» **Task objective**: Rewrite the rows from the line with "Where should I click to: Click the Tip" up to and including the line with "tap(78, 275)", changing "chevron" to "caret" and keeping everything else the same. Leave the pictures out of your answer.

.....

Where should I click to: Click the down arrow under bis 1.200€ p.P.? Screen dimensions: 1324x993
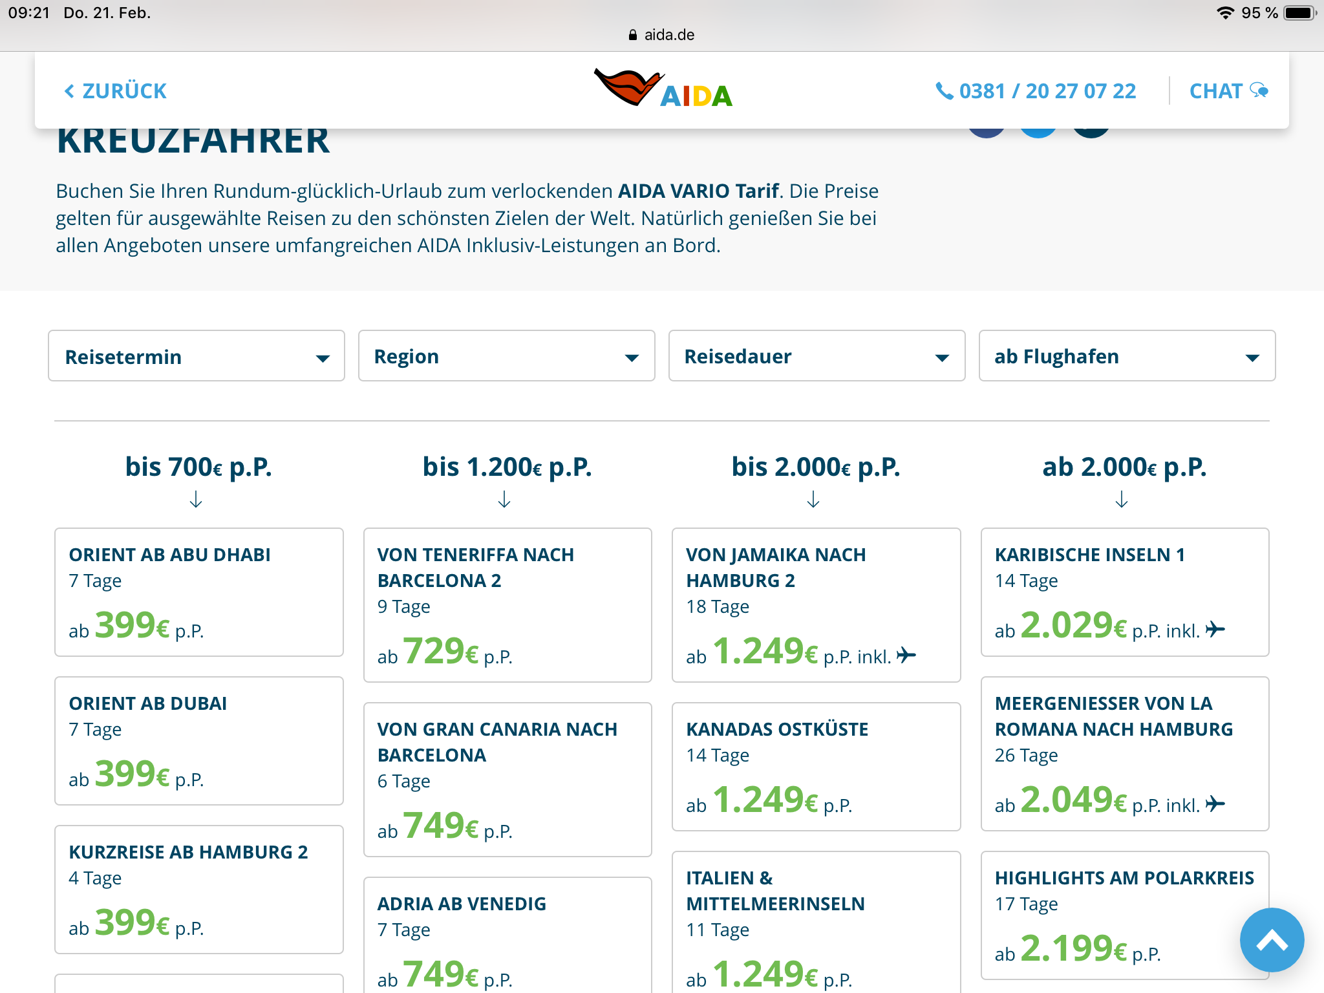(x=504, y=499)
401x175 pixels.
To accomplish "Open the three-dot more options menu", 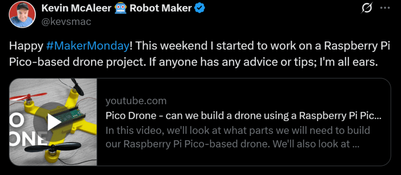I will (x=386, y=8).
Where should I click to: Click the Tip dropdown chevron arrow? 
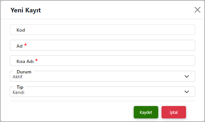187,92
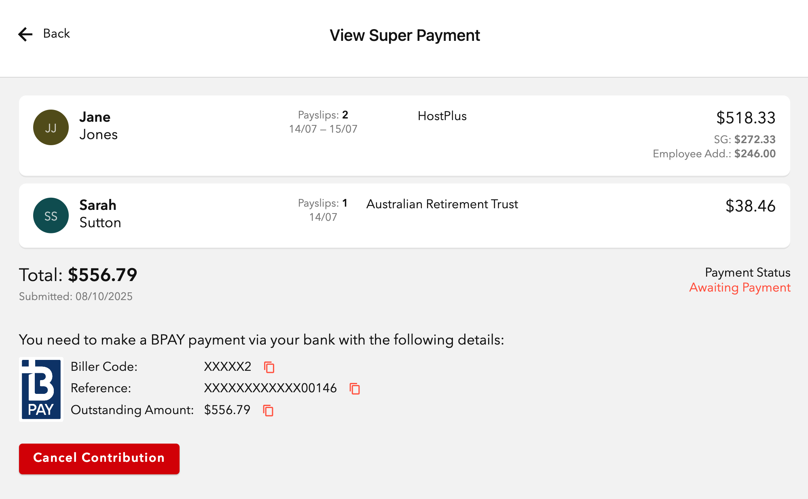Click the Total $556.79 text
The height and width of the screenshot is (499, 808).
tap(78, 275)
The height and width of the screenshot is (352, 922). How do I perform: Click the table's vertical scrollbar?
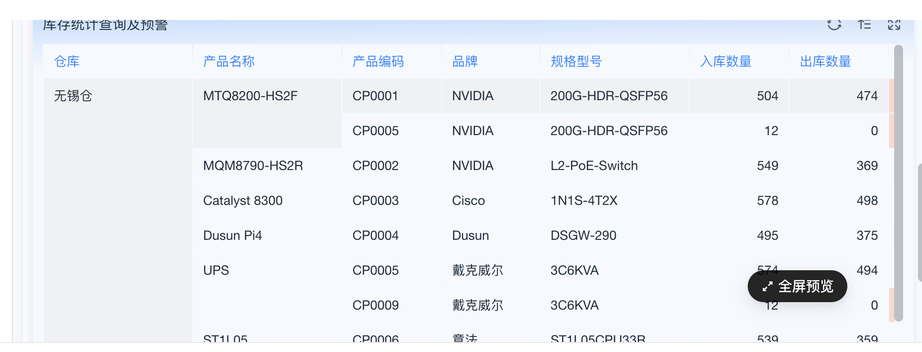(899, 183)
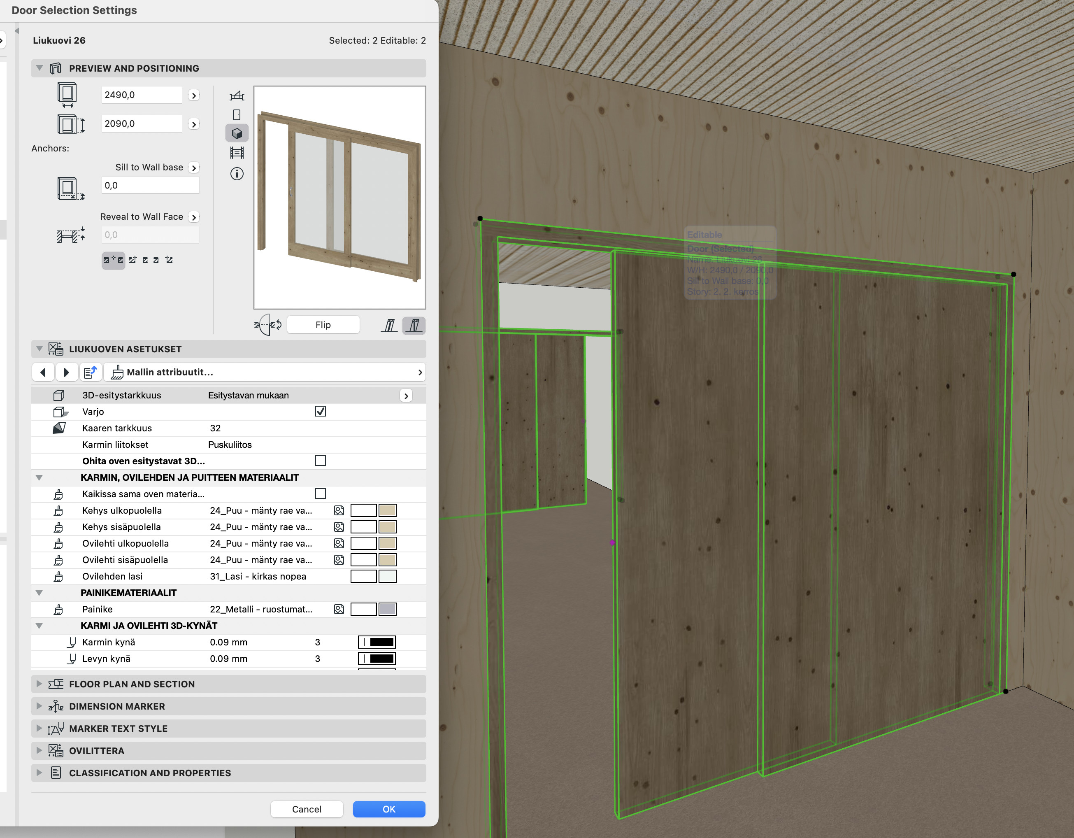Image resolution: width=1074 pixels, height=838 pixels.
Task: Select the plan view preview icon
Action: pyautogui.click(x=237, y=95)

.....

» **Result**:
Where should I click to: Click the Tip dropdown caret arrow? 
187,92
Click the Total $556.79 text
The height and width of the screenshot is (499, 808).
tap(78, 275)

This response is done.